— Сама узнаешь, Маи, — сказала Фуюдори, — ведь ты будешь тут работать в обед.
Рядом с беловолосой девушкой рассмеялись две женщины.
— Я не боюсь солдат, — неразборчиво сказала Шино.
Лицо Фуюдори побелело, почти став таким же, как ее волосы.
— Я не боюсь. Но нужно быть настороже, — я подумала о том, как ее волосы побелели. Нападение на деревню. — Разве всем нам не нужно?
— Разве всем нам не нужно? — кривлялась Маи. Шино фыркнула.
— Это горох? — спросила у меня Фуюдори, отвернувшись от пьяных девушек.
— Ох, нет.
Она вскинула брови.
— Нет, Рисуко-чан?
— Нет, нет, спасибо, Фуюдори-семпай, — капля пота стекла к моему рту. — Это соевые бобы.
— О, — улыбка Фуюдори осталась, но она смутилась, и мне, к удивлению, даже нравилось, что из-за меня ей неудобно.
Я забрала пустую миску с конца стола и вернула на кухню, чтобы наполнить кимчи.
Ужин длился, мы носили все больше сакэ, женщины леди Чийомэ, ее куноичи, стали дразнить солдат. Я видела, как так делают некоторые женщины в нашей деревне, солдаты отзывались грубыми шутками на это.

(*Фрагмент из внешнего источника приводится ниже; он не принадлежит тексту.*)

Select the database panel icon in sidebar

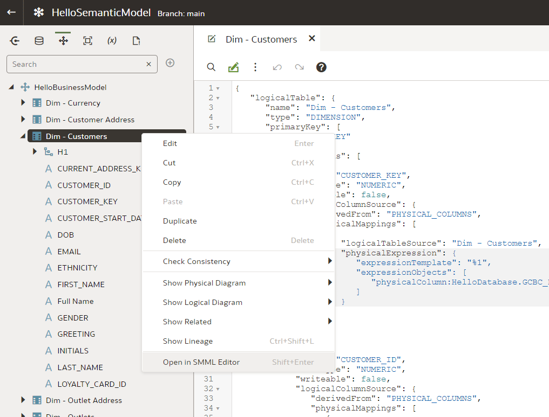click(39, 40)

Но тут мужчины боялись отвечать. И чем тише становился отряд Масугу-сана, тем грубее вели себя женщины. Ужин закончился, и женщины уже говорили такие комментарии, за которые их побили бы солдаты Имагавы в нашей деревне. Но эти женщины пользовались тишиной.
Я начала вытирать стол мужчин и склонилась к Аимару.
— Как ты? — спросила я.
Он пожал плечами.
— Уже лучше. Я был голоден, но… О, ты ведь еще не ела, да?
Я тряхнула головой. Только разговоры скрывали шумом урчание в моем желудке от остальных почти весь ужин.
— Так сложно не мочь ни с кем поговорить, — сказал он. — Здесь жизнь не так и отличается от жизни в храме, но даже там были друзья, с которыми я мог порой поговорить.
Я улыбнулась.
— Это до поры, пока мы не станем посвященными.
— Как ты это сделаешь?
— Без понятия.
— Ну, — сказал он, улыбаясь в ответ, — надеюсь, это будет скоро.
Мы с Эми и Тоуми начали убирать оставшиеся пустые тарелки, зазвенел колокол. Шум утихал, как огонь под дождем.
Крупный из Братишек стоял перед храмом. Он закрыл двери и запечатал их полоской белой бумаги.
Миэко подняла палочки опоздавшего и вонзила их в миску с рисом.
И словно все здание задержало дыхание.
— Семь дней назад, — сказала леди Чийомэ едва слышно, — мы потеряли одну из нас. Одну из первых. Она сражалась храбро, сражалась хорошо, и все прошло, как она бы хотела.
Некоторые ворчали. Некоторые сдерживали слезы. Несколько — в том числе и Миэко — не смогли их сдержать. Солдатам было неловко, но и они мрачно молчали.
— Помните ее, — сказала Чийомэ-сама, и я была потрясена тону ее голоса. — Помните ее и почитайте красно-белую одежду, ведь она носила ее с достоинством.